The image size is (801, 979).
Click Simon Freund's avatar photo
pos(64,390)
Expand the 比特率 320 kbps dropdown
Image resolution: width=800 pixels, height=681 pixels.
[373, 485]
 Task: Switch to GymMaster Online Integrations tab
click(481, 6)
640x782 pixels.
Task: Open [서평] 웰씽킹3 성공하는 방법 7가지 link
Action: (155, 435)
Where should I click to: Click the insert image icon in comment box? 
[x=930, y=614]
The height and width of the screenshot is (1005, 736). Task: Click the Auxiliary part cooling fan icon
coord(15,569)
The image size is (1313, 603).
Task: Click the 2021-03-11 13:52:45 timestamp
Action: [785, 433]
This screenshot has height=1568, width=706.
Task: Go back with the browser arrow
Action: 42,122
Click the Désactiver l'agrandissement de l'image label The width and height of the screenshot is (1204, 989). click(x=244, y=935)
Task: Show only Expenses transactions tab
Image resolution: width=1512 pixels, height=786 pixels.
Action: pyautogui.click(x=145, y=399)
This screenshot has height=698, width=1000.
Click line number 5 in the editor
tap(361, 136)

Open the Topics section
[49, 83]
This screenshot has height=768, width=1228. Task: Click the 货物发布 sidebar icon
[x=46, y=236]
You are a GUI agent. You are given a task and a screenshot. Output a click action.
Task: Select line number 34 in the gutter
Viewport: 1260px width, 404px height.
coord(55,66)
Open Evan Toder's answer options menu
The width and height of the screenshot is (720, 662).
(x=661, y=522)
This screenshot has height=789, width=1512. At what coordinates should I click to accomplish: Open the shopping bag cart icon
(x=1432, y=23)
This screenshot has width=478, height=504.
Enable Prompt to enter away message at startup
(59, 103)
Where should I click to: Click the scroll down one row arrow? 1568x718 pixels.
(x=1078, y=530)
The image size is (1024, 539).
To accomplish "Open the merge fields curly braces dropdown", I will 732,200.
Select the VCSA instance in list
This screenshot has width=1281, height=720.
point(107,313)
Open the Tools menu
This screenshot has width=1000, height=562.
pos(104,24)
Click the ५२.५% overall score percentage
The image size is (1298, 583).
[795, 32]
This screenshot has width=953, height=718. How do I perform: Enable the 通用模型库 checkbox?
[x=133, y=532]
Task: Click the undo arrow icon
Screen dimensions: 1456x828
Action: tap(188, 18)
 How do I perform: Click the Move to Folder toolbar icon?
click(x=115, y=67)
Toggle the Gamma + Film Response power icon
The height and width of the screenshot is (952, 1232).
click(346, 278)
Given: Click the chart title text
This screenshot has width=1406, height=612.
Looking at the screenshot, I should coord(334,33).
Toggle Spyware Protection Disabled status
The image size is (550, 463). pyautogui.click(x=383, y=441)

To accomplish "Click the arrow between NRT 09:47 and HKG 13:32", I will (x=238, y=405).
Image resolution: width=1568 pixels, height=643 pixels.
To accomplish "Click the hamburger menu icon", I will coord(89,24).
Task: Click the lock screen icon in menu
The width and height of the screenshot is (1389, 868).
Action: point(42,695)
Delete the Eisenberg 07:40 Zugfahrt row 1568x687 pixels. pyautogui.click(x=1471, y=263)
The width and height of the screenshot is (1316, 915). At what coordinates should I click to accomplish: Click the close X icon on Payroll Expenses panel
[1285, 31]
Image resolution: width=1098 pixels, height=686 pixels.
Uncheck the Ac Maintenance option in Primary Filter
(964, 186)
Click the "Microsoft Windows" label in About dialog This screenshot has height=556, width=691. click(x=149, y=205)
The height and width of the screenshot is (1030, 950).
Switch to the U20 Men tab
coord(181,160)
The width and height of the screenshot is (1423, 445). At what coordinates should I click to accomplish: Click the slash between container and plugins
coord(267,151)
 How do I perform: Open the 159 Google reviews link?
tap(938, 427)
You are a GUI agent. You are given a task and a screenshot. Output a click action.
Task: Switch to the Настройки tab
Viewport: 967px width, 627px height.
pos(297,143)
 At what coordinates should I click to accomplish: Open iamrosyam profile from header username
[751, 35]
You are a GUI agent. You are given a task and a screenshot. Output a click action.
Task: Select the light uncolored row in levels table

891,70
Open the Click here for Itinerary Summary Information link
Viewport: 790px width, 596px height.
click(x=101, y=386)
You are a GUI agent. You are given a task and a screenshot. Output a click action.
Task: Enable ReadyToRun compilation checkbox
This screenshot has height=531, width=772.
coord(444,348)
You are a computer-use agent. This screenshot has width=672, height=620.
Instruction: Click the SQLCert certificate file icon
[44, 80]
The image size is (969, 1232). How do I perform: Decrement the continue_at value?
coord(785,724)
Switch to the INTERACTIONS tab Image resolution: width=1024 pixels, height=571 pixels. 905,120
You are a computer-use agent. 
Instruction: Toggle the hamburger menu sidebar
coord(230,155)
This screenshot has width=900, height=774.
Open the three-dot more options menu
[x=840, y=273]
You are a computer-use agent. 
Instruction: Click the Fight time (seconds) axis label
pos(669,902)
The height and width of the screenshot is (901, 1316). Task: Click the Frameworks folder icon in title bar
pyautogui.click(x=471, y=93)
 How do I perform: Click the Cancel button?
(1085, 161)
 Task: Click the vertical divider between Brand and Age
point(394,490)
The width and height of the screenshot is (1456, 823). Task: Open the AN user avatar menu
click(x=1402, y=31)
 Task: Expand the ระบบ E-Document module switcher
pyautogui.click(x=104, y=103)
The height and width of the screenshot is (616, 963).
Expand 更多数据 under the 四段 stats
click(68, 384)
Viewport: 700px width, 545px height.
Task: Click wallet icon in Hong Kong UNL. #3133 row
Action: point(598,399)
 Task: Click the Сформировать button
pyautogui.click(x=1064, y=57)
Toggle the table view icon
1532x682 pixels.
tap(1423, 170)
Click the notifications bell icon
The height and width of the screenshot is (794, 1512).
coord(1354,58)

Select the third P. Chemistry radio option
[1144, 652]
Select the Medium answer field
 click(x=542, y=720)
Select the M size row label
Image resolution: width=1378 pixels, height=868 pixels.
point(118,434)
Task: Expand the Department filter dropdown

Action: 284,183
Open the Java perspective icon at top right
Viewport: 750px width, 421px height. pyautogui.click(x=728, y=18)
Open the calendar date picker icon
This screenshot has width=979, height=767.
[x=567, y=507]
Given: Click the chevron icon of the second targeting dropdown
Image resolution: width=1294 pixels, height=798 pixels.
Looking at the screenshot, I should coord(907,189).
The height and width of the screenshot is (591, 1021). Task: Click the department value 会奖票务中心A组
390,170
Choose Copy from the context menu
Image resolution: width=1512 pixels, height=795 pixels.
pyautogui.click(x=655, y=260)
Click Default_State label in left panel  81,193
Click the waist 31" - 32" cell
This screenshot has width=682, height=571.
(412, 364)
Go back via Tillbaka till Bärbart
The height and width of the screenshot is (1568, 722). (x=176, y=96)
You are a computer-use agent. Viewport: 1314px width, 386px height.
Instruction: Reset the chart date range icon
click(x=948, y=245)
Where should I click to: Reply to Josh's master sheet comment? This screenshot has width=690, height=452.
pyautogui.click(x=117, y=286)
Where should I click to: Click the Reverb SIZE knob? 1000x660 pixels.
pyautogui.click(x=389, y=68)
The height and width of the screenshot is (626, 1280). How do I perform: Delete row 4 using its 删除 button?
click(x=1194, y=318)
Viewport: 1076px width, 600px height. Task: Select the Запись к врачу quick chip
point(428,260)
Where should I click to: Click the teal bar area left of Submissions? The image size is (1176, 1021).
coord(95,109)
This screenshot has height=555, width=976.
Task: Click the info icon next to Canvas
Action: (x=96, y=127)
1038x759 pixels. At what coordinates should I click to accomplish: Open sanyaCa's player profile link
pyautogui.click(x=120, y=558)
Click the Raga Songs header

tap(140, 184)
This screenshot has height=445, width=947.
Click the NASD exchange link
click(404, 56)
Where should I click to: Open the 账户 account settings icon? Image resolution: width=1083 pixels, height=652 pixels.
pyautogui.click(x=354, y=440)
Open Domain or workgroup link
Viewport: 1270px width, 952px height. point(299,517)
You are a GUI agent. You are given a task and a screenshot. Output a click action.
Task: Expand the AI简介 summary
━━━━
▸ What is being asked
Show all lines from the data above in which the word "computer" appears.

▸ Task response
You are a computer-use agent. This screenshot has width=672, height=620.
You are a computer-use agent. 
You are a computer-use agent. 
You are a computer-use agent. Viewport: 1314px width, 386px height.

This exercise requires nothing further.